Machine Learning and Digital Payments

(image source: crn.in)

Payment systems generate a lot of (structured) data because of industry standards, which is almost ready for use in machine learning algorithms. ML has fraud-fighting capacity and evaluation of huge numbers of transactions and helps identify fraud and avoids erroneous ‘false positives’ In fraud detection, a “false positive” occurs when something innocent is wrongly deemed suspicious. Credit card holders encounter false positives when a cardholder accidentally trips the card issuer’s fraud detection system. False positives can cause a cardholder’s transaction to be denied or an account locked down.

ML can draw on vast amounts of available data on payment process to profile customers and guess their product needs, offering new opportunities for upselling.

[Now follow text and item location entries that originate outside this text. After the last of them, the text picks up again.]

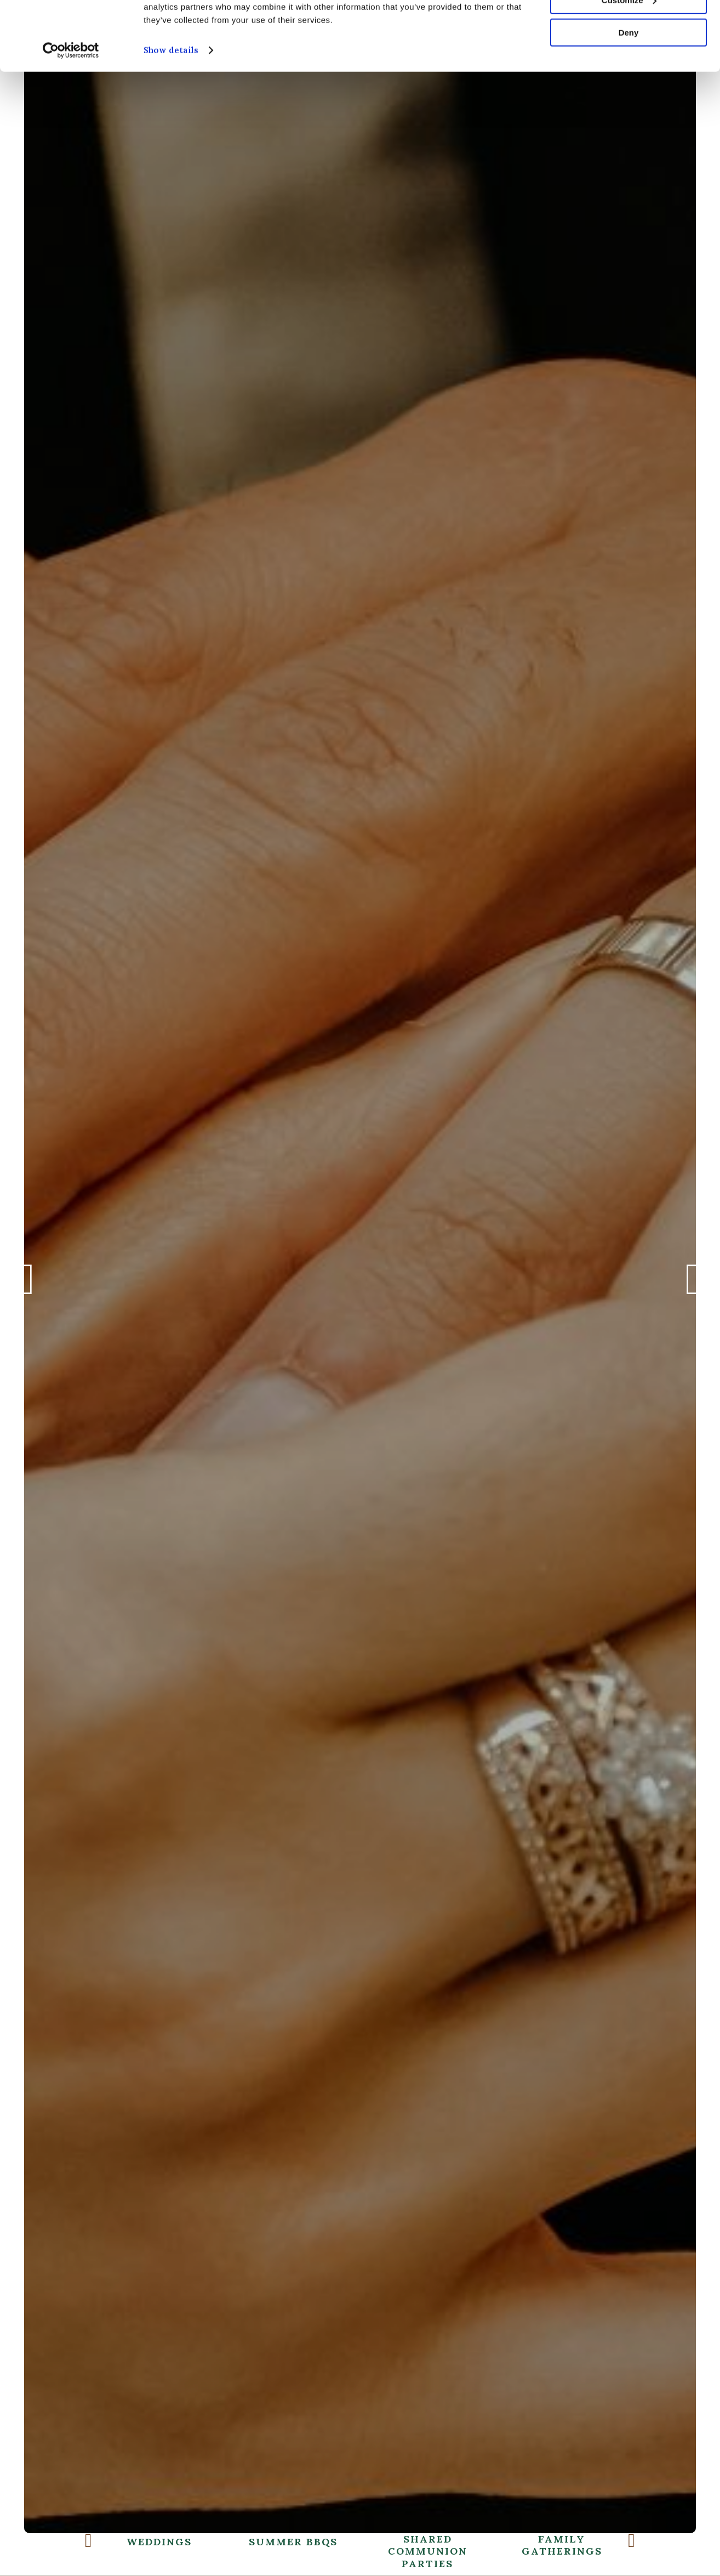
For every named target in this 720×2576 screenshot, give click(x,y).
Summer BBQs (228, 2542)
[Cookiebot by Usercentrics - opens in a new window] (71, 109)
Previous (27, 1287)
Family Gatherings (496, 2545)
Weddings (94, 2542)
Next (693, 1287)
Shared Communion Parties (362, 2551)
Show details (171, 109)
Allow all (628, 27)
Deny (629, 92)
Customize (629, 59)
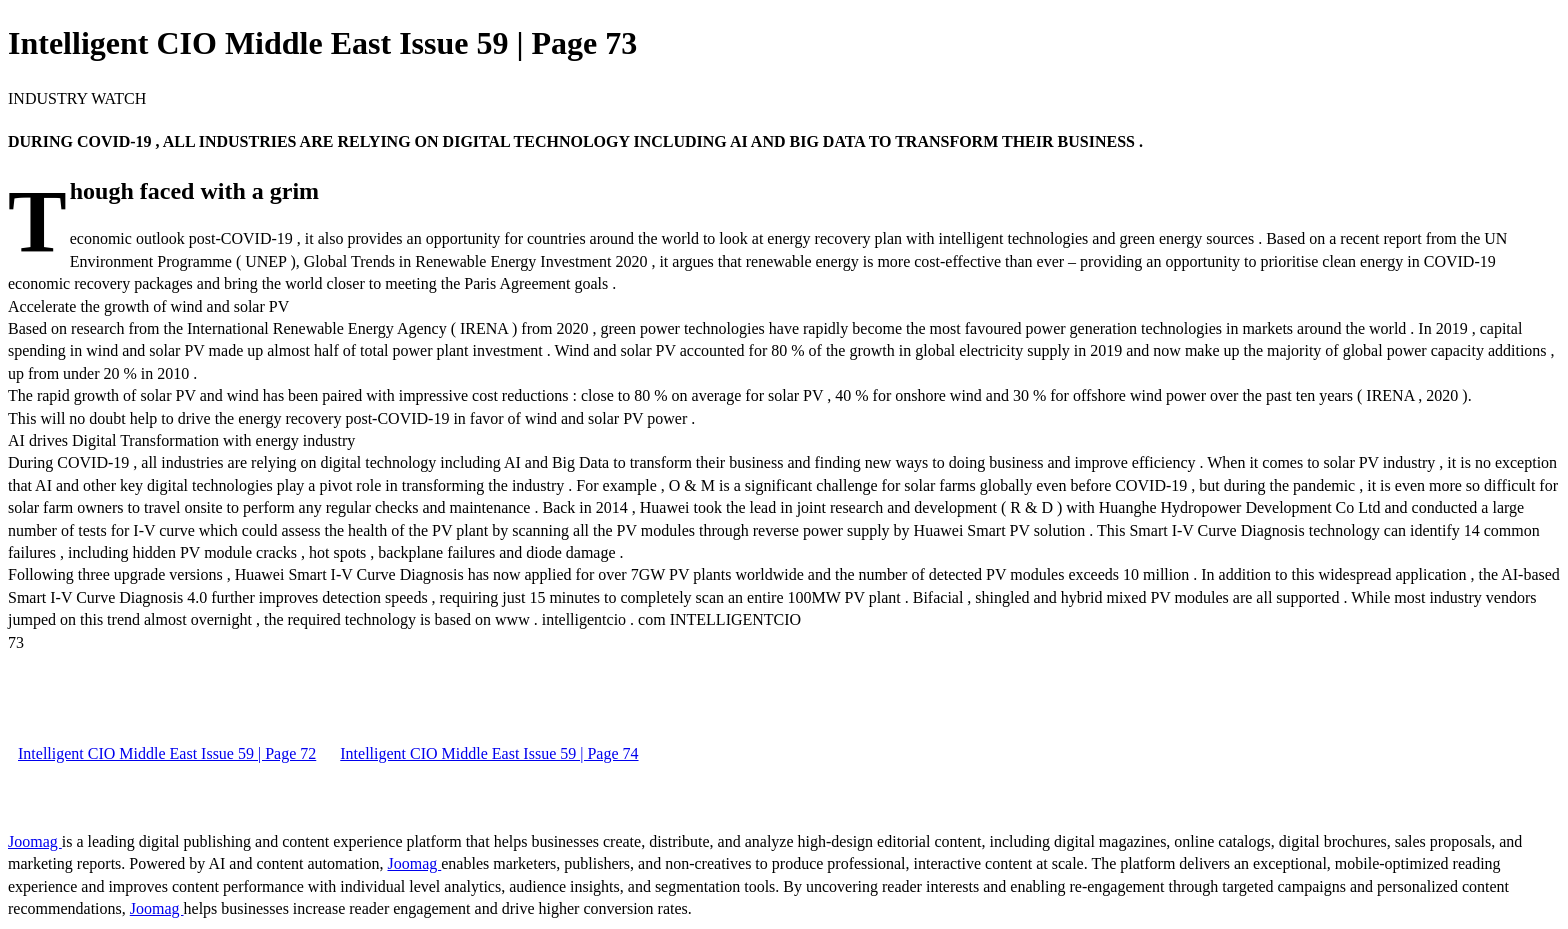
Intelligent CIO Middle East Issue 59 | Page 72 (167, 753)
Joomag (35, 841)
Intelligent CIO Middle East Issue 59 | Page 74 (489, 753)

Machine learning in payments can be utilized in a wide range of situations SLIDES (16-19), ranging from using data to complete the KYC (Know Your Customer) procedures entirely online, near real time authorization of transactions, changing the way people invest, predicting borrower delinquency, to improving customer service. Machine learning algorithms can constantly evaluate huge amounts of data on loan repayments or company stocks or spending patterns and predict trends that can have a huge impact on lending, insurance, and access to credit. The warning systems can also be used by financial institutions to spot irregularities, predict frauds, reduce risk, and provide insights on what to do in case of fraud.